Segment Start: Record excerpts
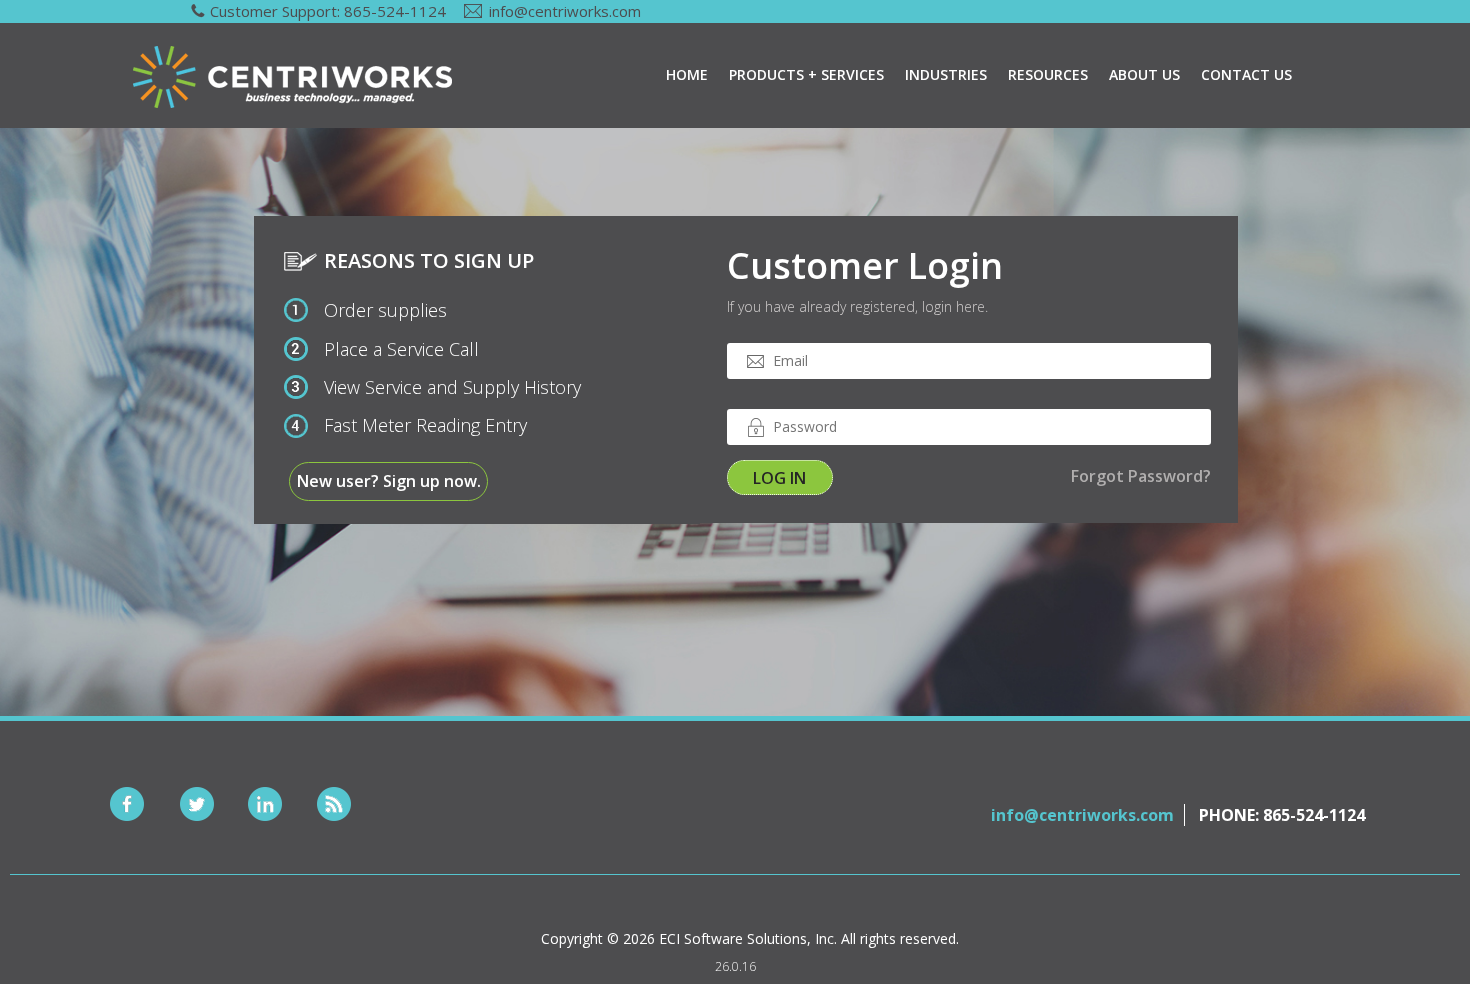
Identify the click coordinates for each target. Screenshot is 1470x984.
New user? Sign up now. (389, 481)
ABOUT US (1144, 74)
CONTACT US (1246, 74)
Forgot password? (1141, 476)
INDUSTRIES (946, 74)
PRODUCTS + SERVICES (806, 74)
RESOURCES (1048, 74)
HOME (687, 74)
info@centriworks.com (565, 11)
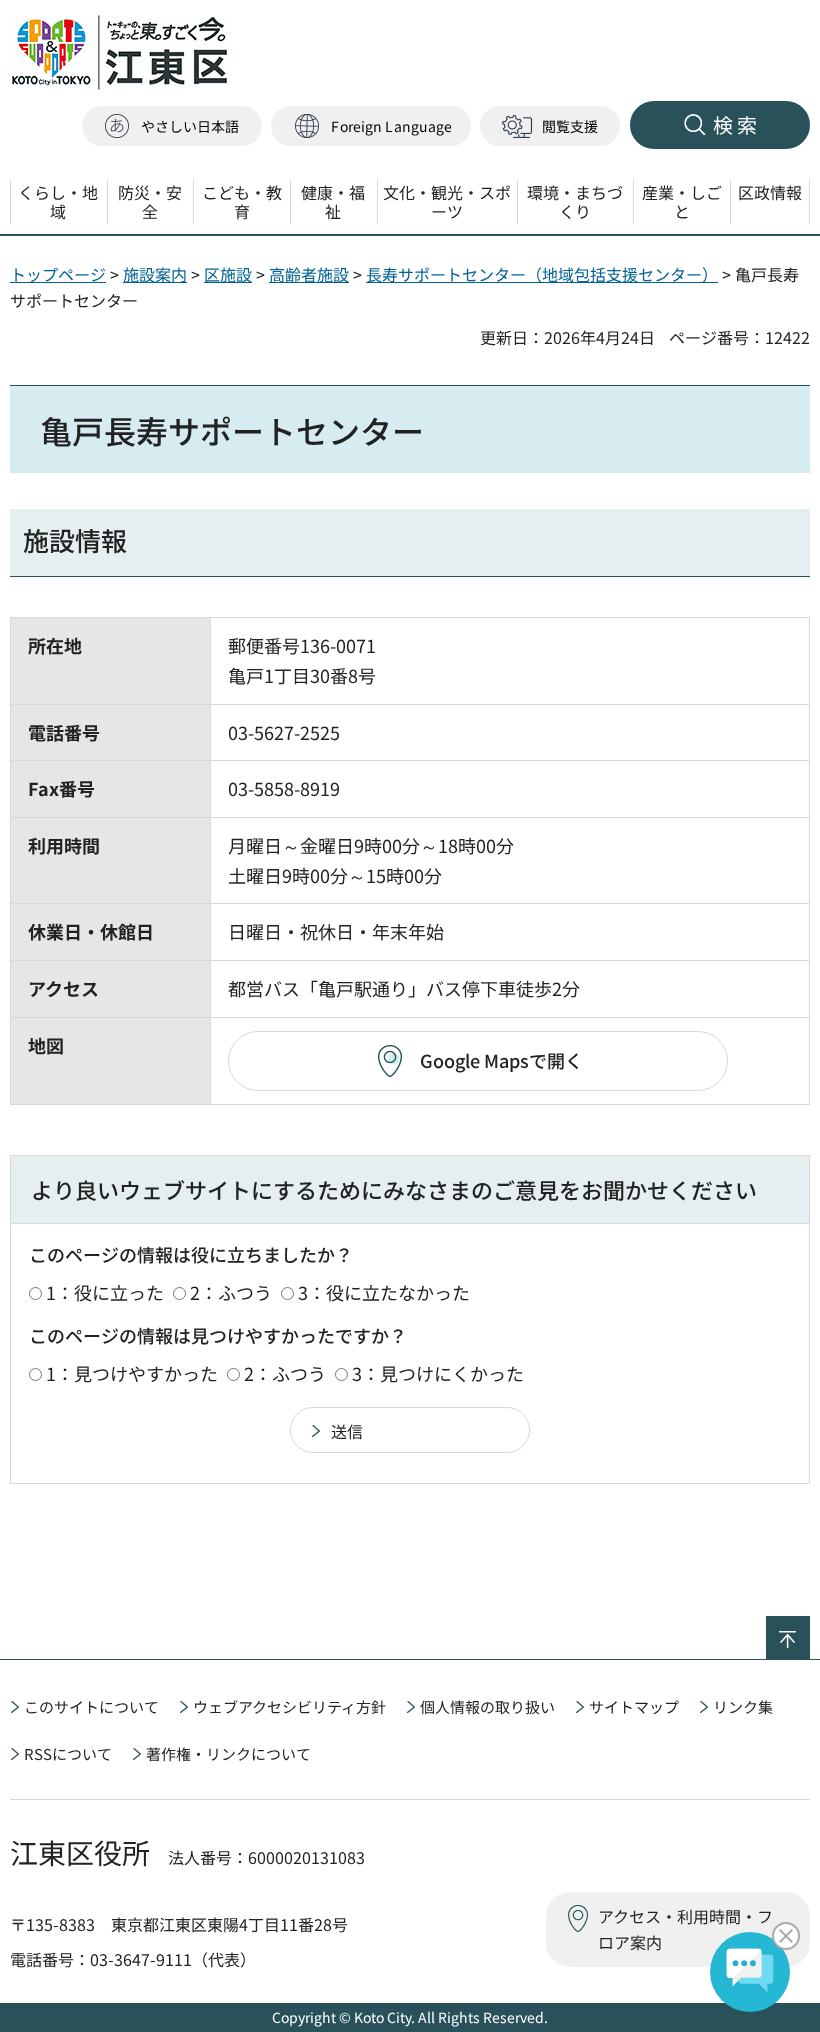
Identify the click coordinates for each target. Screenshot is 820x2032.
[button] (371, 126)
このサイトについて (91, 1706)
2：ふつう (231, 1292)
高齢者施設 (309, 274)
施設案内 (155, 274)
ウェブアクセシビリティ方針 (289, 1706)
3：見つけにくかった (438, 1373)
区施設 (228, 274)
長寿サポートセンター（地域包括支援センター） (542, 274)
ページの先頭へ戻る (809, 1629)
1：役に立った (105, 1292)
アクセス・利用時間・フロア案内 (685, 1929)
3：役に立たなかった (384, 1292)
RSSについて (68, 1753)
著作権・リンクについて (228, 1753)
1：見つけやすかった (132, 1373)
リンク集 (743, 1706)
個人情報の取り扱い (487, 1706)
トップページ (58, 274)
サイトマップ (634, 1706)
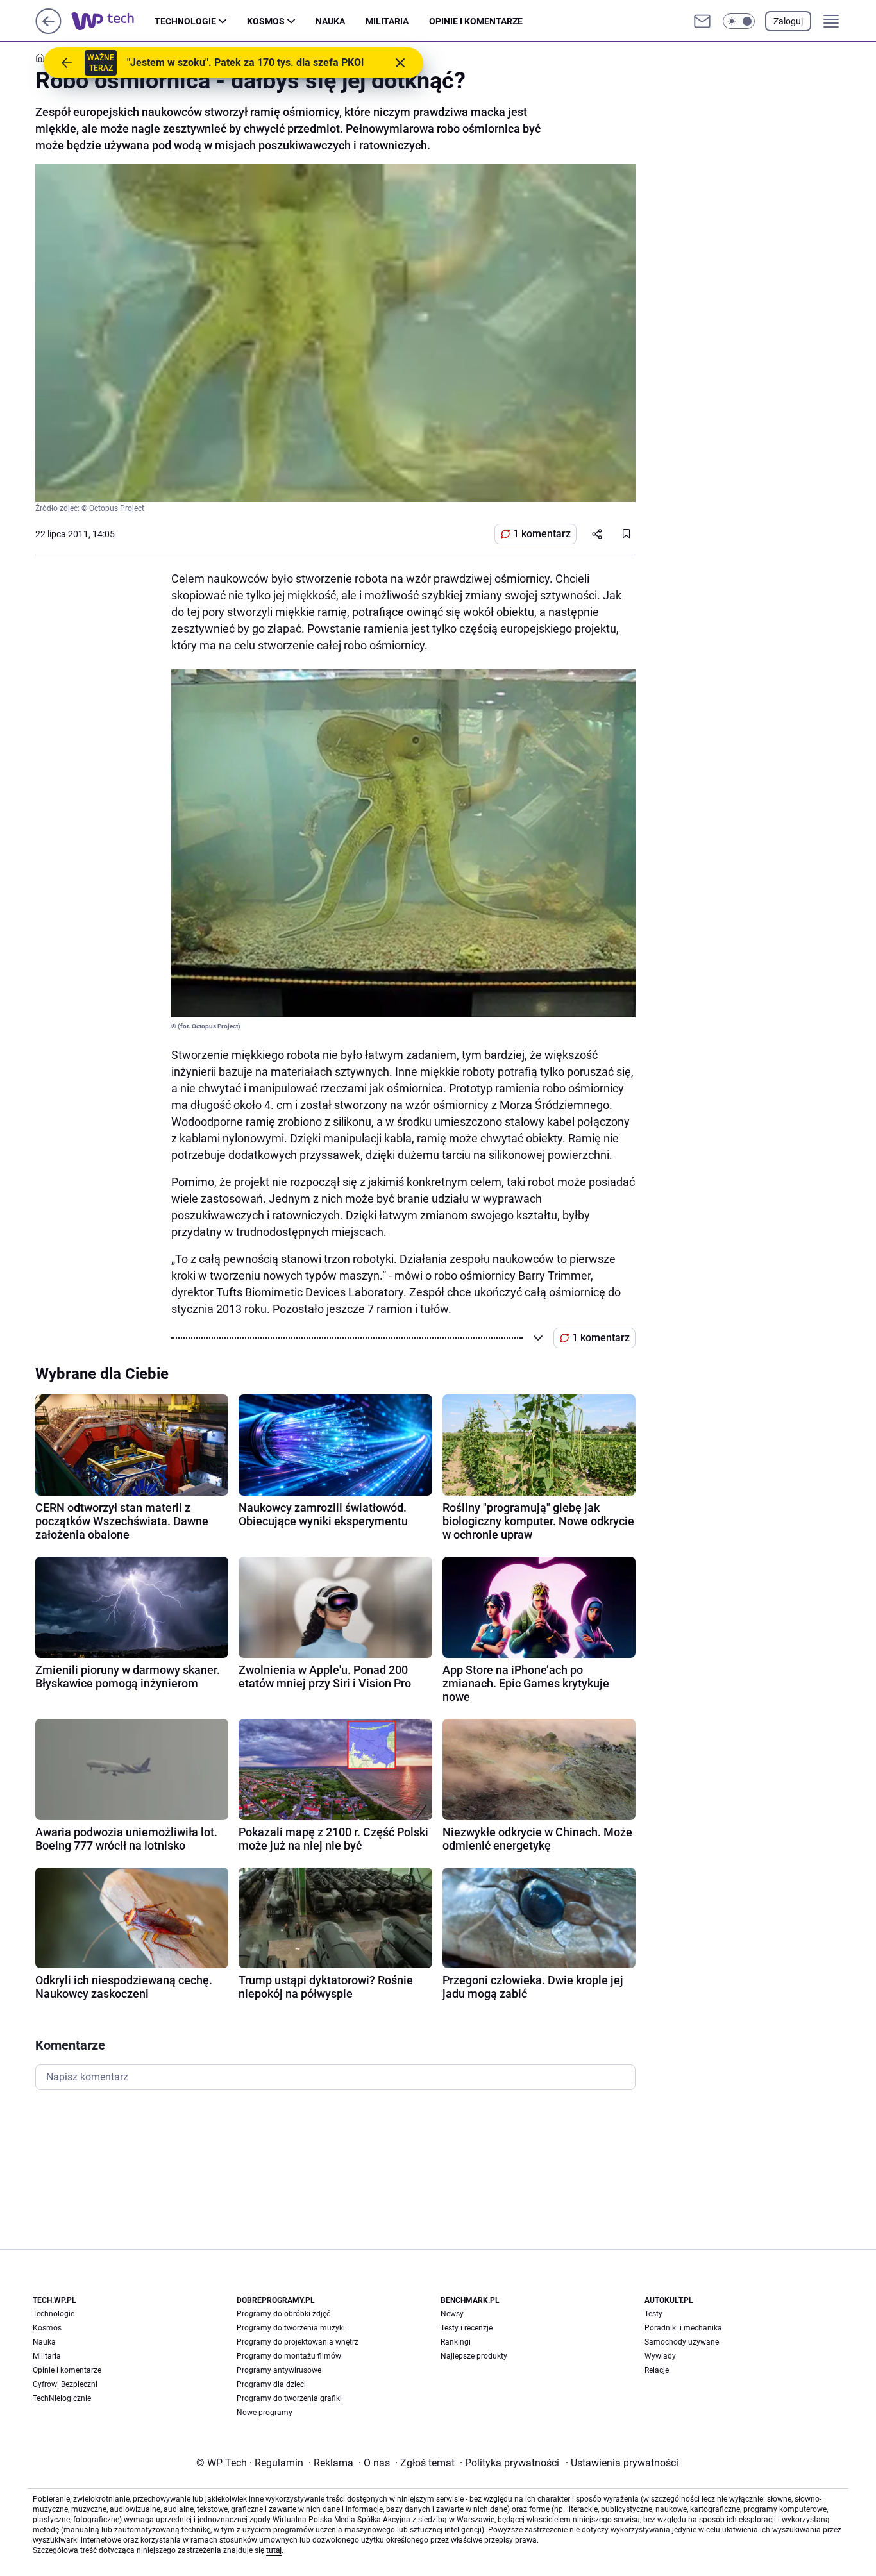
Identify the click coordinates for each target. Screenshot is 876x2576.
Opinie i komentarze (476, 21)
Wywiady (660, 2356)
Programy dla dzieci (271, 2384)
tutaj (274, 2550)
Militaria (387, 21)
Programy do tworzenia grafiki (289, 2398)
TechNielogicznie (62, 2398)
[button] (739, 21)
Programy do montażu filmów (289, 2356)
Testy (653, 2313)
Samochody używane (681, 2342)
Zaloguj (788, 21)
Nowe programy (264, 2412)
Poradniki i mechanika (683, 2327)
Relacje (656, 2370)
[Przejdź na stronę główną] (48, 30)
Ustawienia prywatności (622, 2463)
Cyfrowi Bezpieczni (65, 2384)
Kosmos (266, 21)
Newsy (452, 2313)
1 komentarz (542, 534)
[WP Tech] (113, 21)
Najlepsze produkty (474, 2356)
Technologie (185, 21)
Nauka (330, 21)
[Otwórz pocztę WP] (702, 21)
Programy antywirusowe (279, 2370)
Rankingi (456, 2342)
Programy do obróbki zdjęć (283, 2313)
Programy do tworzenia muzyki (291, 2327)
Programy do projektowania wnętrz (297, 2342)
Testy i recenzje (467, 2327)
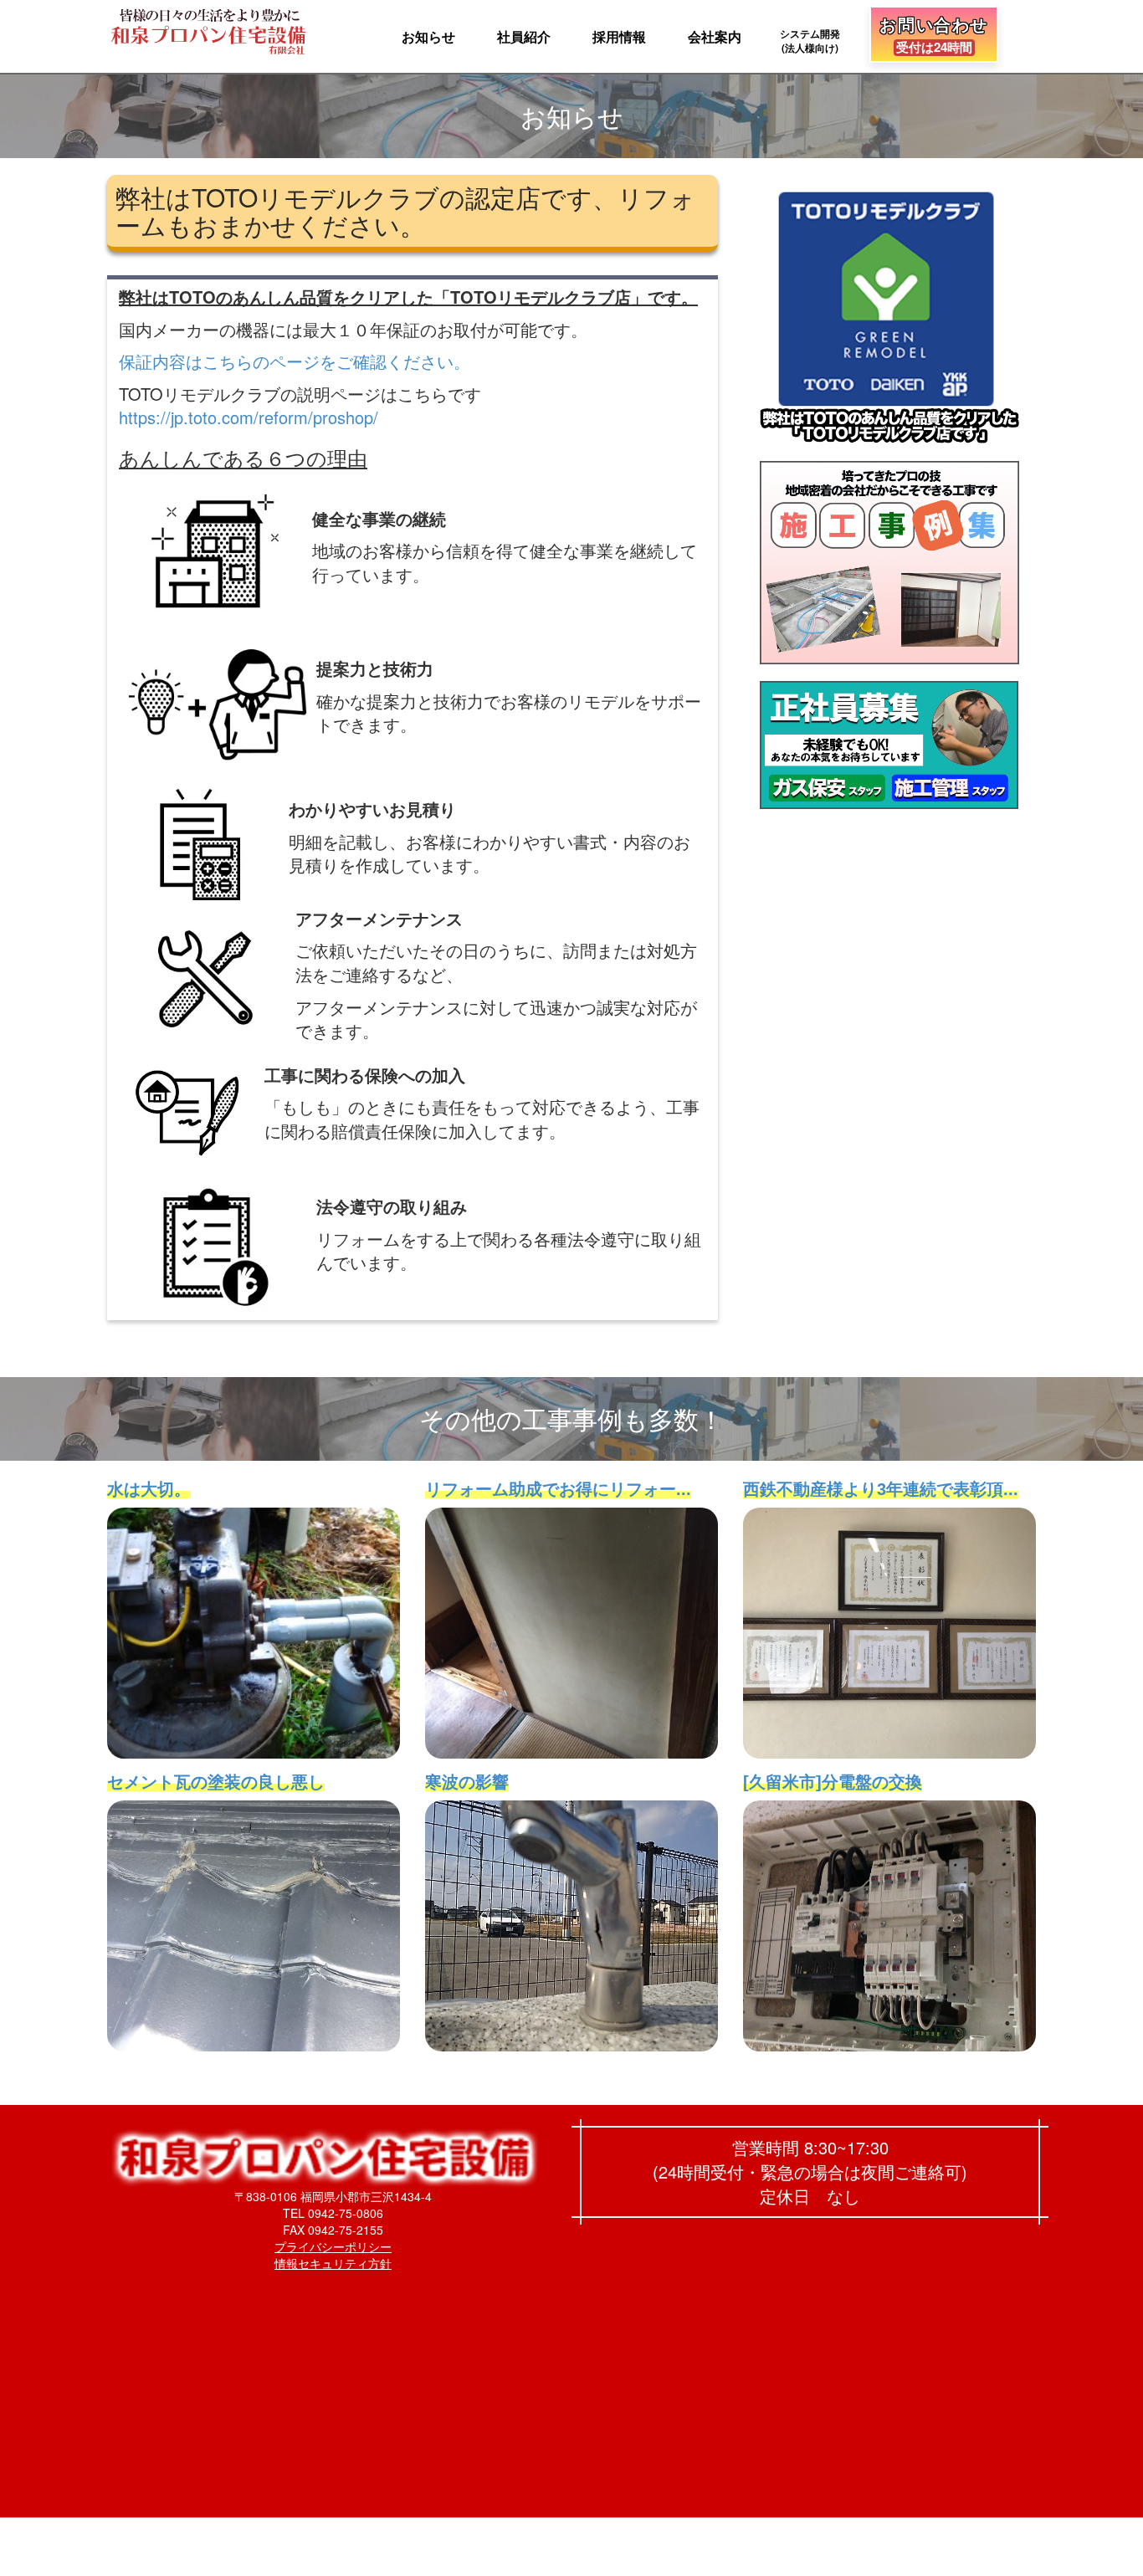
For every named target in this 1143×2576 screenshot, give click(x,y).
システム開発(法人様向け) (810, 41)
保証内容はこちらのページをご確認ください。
Segment End: Record excerpts
= What you should do =
Count how many lines of the listing above include the word "each", then reply with that count and no other text.

= Response =
3